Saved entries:
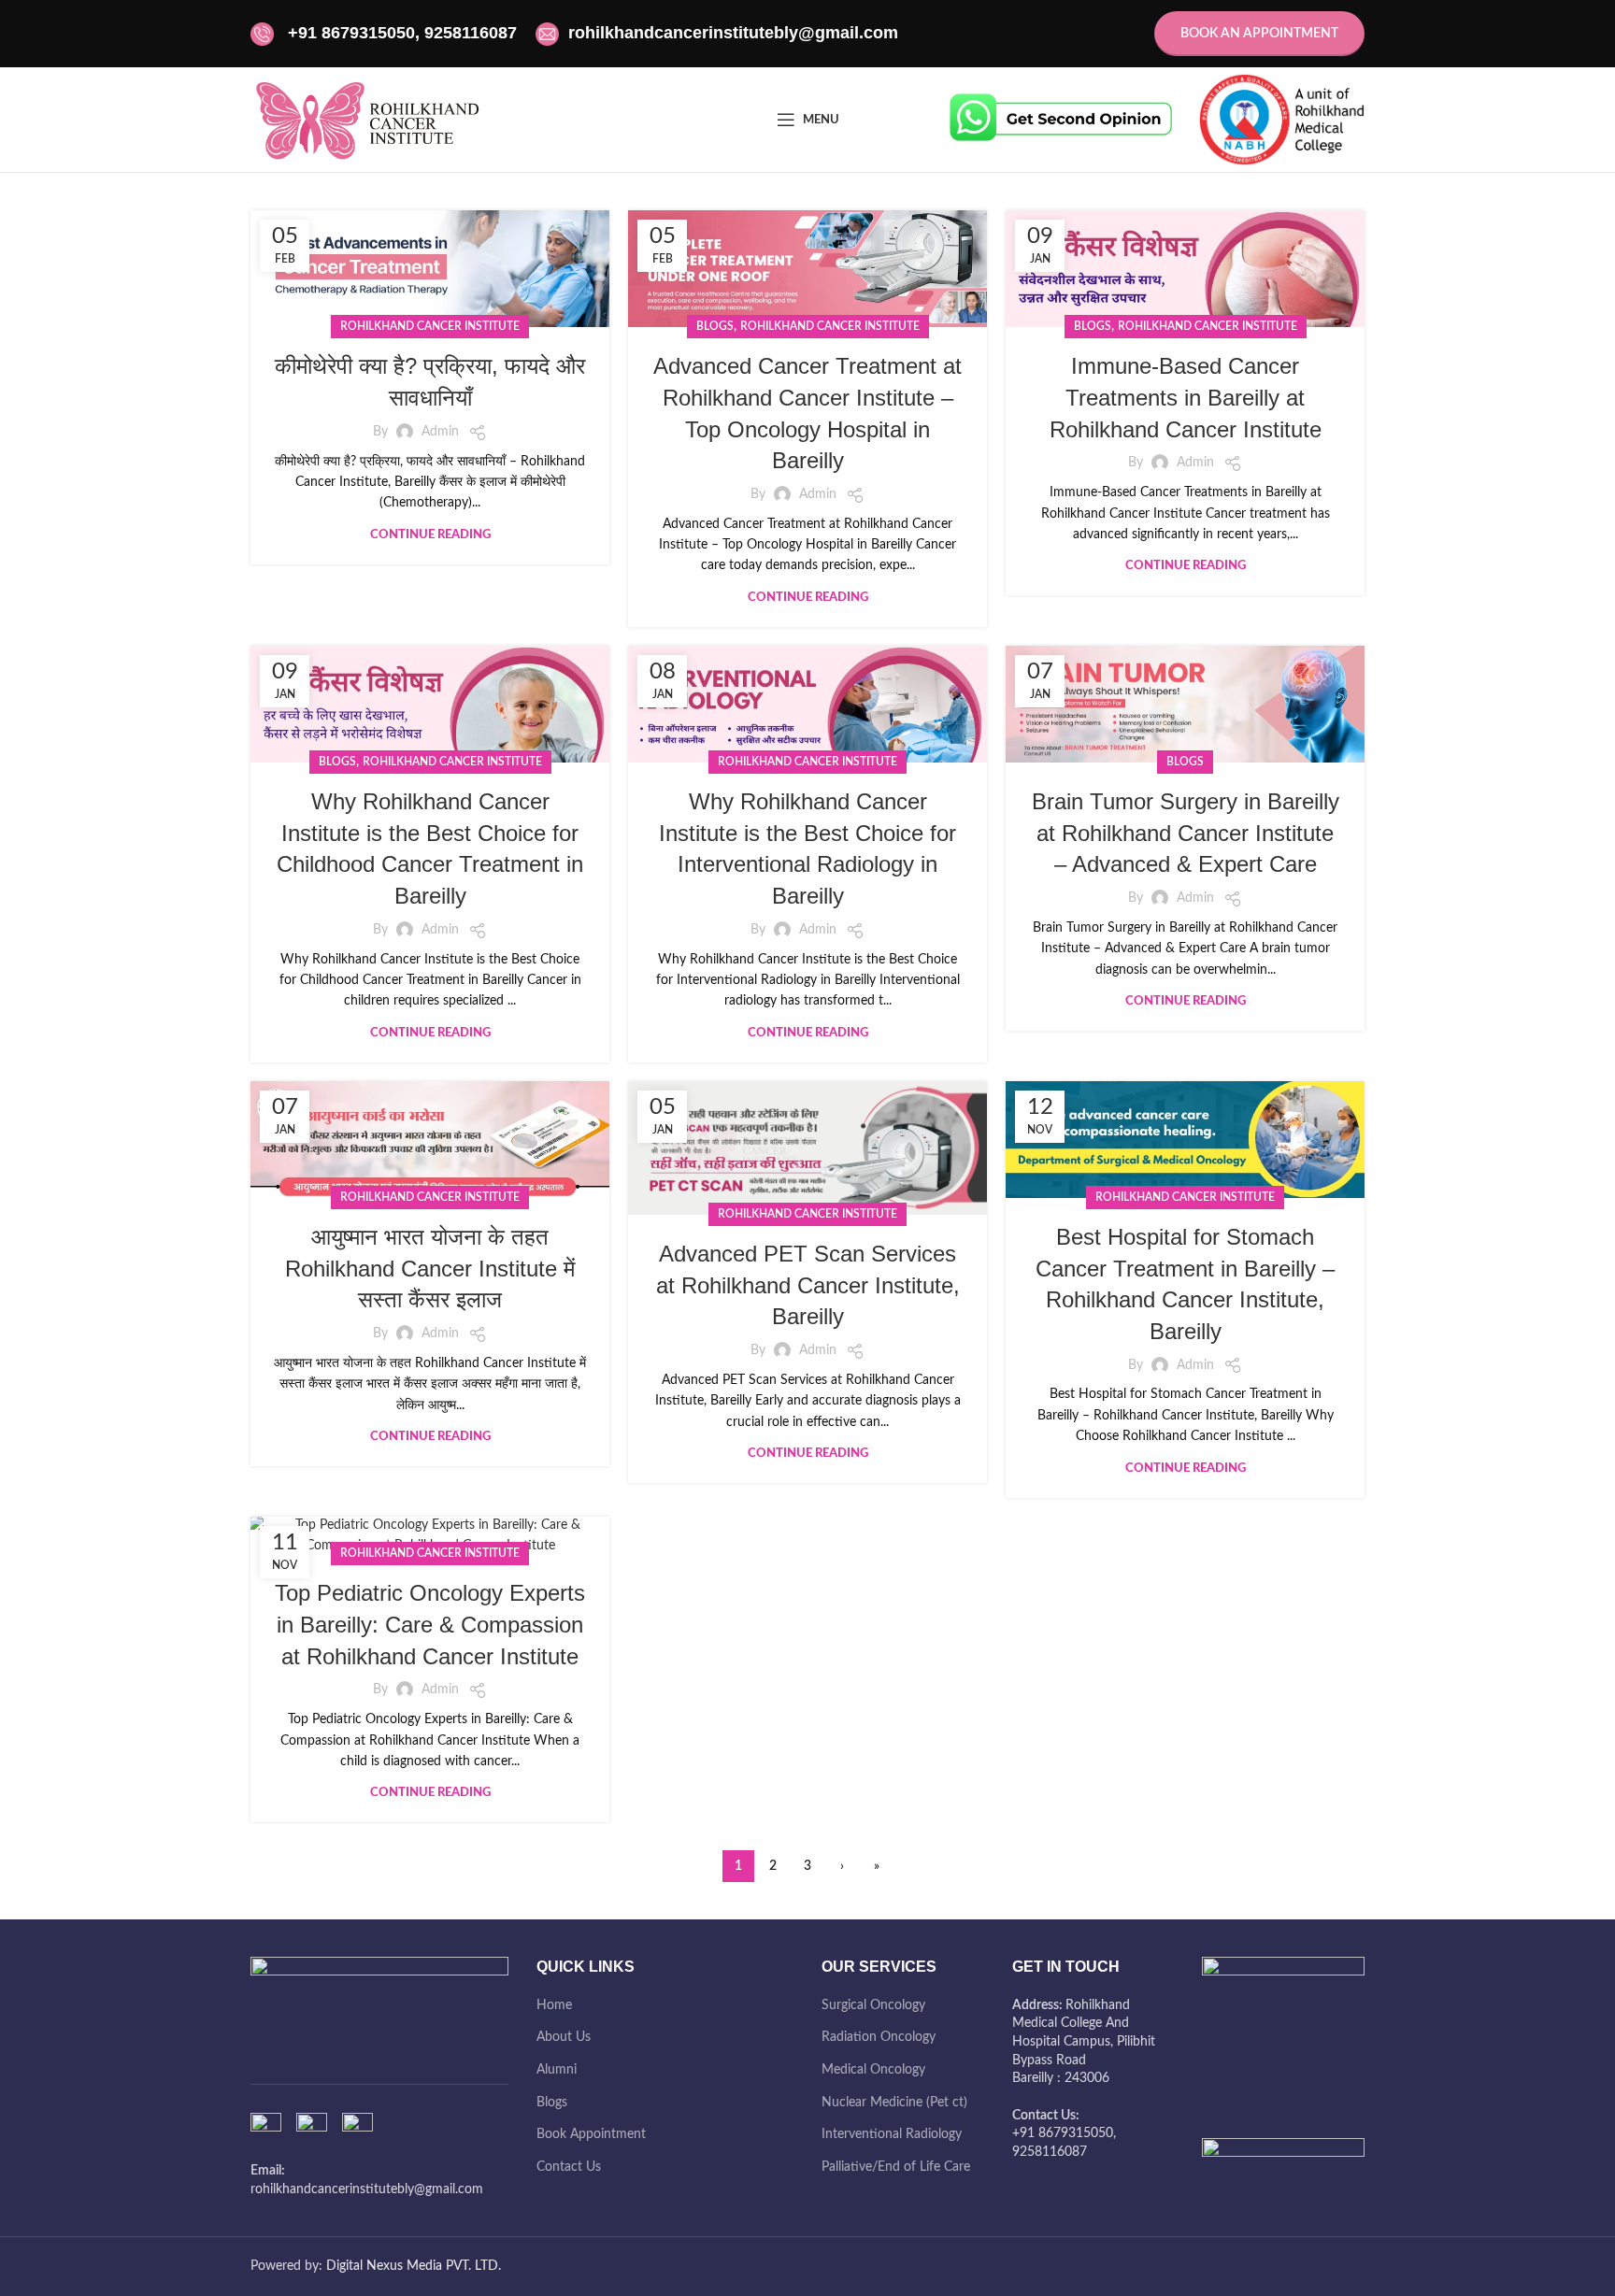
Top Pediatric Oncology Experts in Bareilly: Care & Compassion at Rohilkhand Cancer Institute (430, 1624)
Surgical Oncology (873, 2005)
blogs (715, 326)
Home (554, 2005)
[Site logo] (367, 119)
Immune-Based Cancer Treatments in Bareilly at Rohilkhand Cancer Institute (1186, 397)
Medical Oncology (873, 2069)
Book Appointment (591, 2134)
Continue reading (430, 535)
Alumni (556, 2069)
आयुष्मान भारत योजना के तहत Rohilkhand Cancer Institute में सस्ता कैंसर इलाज (430, 1268)
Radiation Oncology (879, 2037)
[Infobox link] (1061, 119)
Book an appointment (1259, 33)
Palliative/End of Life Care (896, 2167)
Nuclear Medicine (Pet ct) (894, 2102)
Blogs (551, 2102)
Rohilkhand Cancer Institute (430, 326)
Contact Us (568, 2167)
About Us (563, 2037)
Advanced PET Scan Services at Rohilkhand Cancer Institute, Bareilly (808, 1285)
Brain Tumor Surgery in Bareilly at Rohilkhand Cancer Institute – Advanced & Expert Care (1185, 833)
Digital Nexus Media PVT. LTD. (413, 2266)
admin (440, 431)
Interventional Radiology (892, 2134)
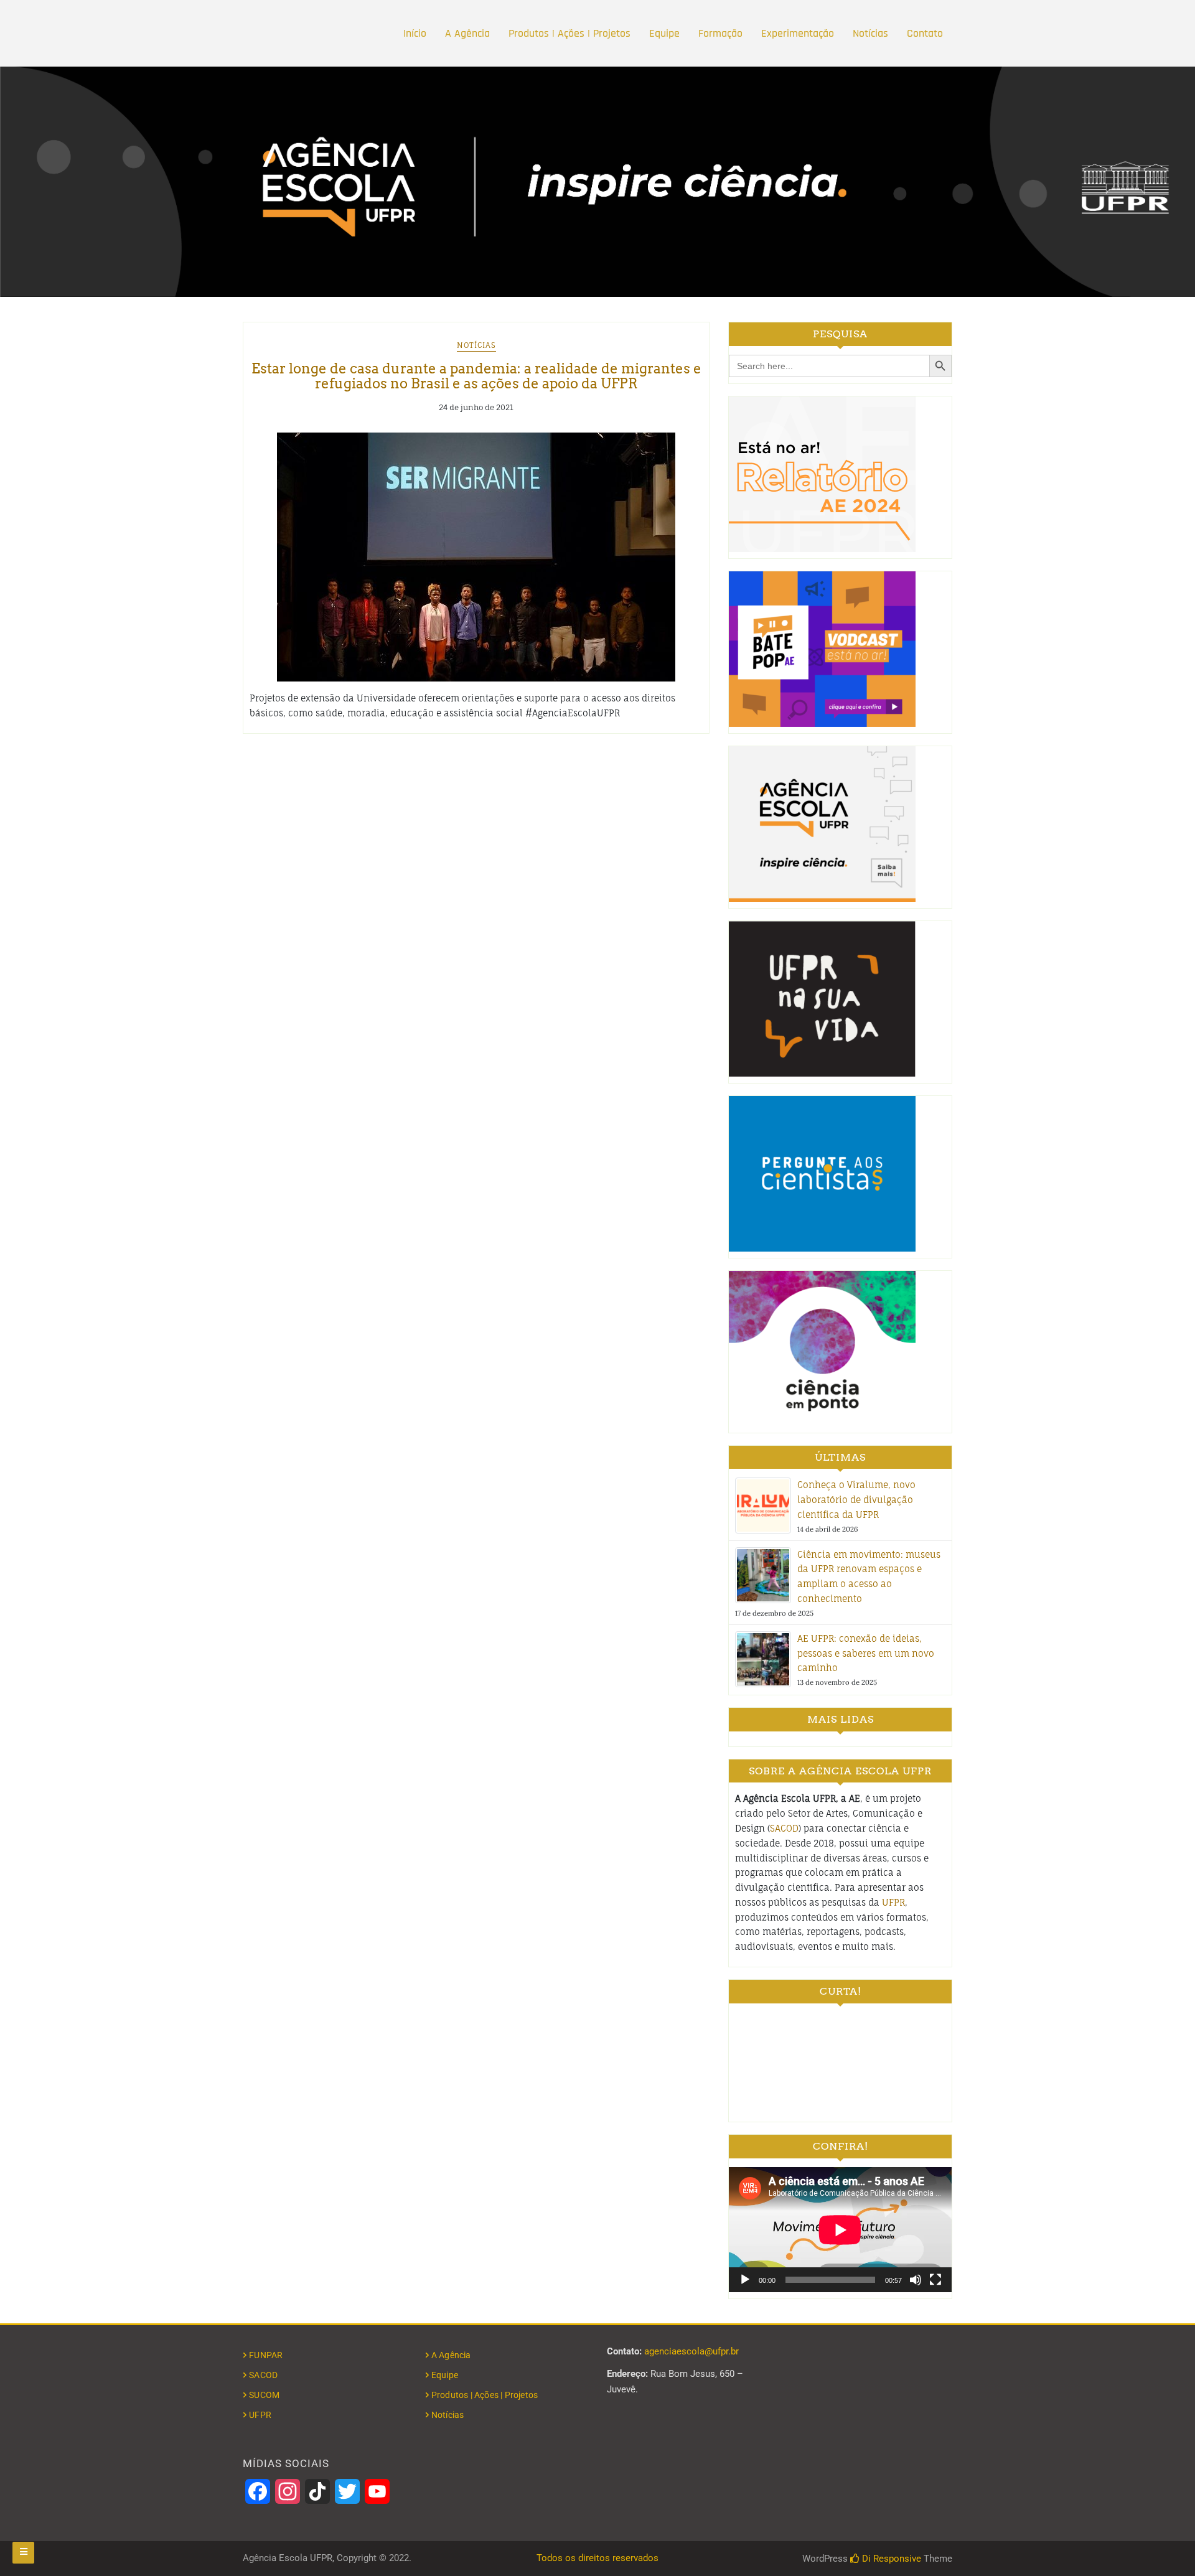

» **EXERCISE INSTRUCTIONS**
Above are the entries; copy out every line among them that contains the word "Book".

» **YOUR RESPONSE**
Book Appointment (591, 2134)
Book an appointment (1259, 33)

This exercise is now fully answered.